BEGIN Exercise data

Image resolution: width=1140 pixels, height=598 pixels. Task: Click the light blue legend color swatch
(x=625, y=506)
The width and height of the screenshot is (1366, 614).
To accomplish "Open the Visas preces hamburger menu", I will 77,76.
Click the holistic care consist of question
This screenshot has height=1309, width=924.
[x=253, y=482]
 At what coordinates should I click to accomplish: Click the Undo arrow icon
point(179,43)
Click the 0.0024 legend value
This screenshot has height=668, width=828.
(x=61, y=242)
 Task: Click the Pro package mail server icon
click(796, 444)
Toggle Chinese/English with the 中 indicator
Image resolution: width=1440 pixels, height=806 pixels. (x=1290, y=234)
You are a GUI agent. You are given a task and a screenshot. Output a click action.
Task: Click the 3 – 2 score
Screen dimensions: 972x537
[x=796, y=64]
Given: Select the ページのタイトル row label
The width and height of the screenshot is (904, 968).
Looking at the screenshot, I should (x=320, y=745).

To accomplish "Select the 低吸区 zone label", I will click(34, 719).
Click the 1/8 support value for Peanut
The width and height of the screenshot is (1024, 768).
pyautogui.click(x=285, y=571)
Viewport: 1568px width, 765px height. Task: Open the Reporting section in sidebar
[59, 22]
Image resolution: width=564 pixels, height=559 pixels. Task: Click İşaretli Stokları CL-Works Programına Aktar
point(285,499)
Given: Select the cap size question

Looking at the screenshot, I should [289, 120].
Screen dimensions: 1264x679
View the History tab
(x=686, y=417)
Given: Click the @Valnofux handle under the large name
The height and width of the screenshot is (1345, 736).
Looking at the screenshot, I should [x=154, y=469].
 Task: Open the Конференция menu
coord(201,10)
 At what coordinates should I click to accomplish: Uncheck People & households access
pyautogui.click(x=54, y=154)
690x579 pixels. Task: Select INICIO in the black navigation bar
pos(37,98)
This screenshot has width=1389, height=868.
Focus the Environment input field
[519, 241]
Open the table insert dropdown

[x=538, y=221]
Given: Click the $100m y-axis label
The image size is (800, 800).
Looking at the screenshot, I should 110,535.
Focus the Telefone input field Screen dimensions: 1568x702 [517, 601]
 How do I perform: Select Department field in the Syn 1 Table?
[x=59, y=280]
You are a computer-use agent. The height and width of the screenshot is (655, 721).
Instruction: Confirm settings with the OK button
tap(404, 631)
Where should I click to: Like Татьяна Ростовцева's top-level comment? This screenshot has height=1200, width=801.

END Exercise data

For each line above that contains the word "value", make a copy.

Exercise result =>
Click the 0.0024 legend value
Click the 1/8 support value for Peanut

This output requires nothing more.